* **Source data**

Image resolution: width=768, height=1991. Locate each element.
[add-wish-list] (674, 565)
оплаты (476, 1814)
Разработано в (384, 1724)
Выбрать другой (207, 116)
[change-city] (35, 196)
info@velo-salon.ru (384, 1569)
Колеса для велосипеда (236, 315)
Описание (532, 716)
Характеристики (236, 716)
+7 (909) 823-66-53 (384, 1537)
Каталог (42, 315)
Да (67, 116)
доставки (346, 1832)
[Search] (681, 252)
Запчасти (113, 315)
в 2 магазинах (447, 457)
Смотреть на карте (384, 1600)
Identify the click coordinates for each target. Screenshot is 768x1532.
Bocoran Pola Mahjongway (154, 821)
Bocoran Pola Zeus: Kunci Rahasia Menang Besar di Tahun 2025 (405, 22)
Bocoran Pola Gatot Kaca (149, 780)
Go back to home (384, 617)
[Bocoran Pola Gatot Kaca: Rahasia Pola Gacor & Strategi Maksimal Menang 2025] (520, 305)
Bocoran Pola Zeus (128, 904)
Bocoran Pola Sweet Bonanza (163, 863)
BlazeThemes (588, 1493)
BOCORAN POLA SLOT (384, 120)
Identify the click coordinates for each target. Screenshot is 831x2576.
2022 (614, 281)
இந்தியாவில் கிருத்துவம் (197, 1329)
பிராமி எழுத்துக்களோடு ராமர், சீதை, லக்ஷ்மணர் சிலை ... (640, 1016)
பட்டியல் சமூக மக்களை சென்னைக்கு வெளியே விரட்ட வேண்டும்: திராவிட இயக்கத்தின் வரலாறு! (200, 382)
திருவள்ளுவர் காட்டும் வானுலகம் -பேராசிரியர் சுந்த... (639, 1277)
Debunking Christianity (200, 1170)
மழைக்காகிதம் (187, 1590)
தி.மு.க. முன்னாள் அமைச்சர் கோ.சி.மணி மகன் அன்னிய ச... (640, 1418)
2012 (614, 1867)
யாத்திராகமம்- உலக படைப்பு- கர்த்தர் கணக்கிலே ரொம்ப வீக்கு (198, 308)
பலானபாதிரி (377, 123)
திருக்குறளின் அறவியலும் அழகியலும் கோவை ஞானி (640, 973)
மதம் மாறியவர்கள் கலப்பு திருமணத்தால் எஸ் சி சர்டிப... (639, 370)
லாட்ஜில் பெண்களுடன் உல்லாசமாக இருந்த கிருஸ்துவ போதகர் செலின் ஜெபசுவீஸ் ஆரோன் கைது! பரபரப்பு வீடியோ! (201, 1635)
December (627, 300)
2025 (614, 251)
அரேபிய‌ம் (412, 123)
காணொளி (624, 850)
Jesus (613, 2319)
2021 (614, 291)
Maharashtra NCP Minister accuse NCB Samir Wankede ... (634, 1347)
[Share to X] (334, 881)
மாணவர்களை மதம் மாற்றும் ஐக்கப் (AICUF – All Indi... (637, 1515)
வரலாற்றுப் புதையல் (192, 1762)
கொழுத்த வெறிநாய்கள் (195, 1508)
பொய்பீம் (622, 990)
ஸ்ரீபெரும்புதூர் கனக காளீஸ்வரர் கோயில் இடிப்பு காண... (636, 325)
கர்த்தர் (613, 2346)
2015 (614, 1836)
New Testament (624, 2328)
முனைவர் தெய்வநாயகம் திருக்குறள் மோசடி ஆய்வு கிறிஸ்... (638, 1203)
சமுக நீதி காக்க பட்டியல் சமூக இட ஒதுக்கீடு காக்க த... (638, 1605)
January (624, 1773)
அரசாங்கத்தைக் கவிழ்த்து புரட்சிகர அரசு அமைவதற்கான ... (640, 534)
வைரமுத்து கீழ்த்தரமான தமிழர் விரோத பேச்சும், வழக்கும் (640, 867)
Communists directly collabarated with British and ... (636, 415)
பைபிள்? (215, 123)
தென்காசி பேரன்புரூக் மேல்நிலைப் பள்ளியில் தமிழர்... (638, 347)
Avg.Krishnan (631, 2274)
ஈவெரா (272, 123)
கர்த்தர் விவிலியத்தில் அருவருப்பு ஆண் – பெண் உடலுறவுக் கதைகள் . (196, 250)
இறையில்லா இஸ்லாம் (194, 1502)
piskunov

* **Task statement**
Quote only the stretch of lines that starts the data above and ends with the line containing "பிராமி எழுத்துக்களோடு ராமர், சீதை, லக்ஷ்மணர்", both included.

* **Final answer**
Image resolution: width=768, height=1991. Locate each element.
[add-wish-list] (674, 565)
оплаты (476, 1814)
Разработано в (384, 1724)
Выбрать другой (207, 116)
[change-city] (35, 196)
info@velo-salon.ru (384, 1569)
Колеса для велосипеда (236, 315)
Описание (532, 716)
Характеристики (236, 716)
+7 (909) 823-66-53 (384, 1537)
Каталог (42, 315)
Да (67, 116)
доставки (346, 1832)
[Search] (681, 252)
Запчасти (113, 315)
в 2 магазинах (447, 457)
Смотреть на карте (384, 1600)
Identify the click coordinates for each target. Screenshot is 768x1532.
Bocoran Pola Mahjongway (154, 821)
Bocoran Pola Zeus: Kunci Rahasia Menang Besar di Tahun 2025 (405, 22)
Bocoran Pola Gatot Kaca (149, 780)
Go back to home (384, 617)
[Bocoran Pola Gatot Kaca: Rahasia Pola Gacor & Strategi Maksimal Menang 2025] (520, 305)
Bocoran Pola Zeus (128, 904)
Bocoran Pola Sweet Bonanza (163, 863)
BlazeThemes (588, 1493)
BOCORAN POLA SLOT (384, 120)
Identify the click coordinates for each target. Screenshot is 831x2576.
2022 (614, 281)
இந்தியாவில் கிருத்துவம் (197, 1329)
பிராமி எழுத்துக்களோடு ராமர், சீதை, லக்ஷ்மணர் சிலை ... (640, 1016)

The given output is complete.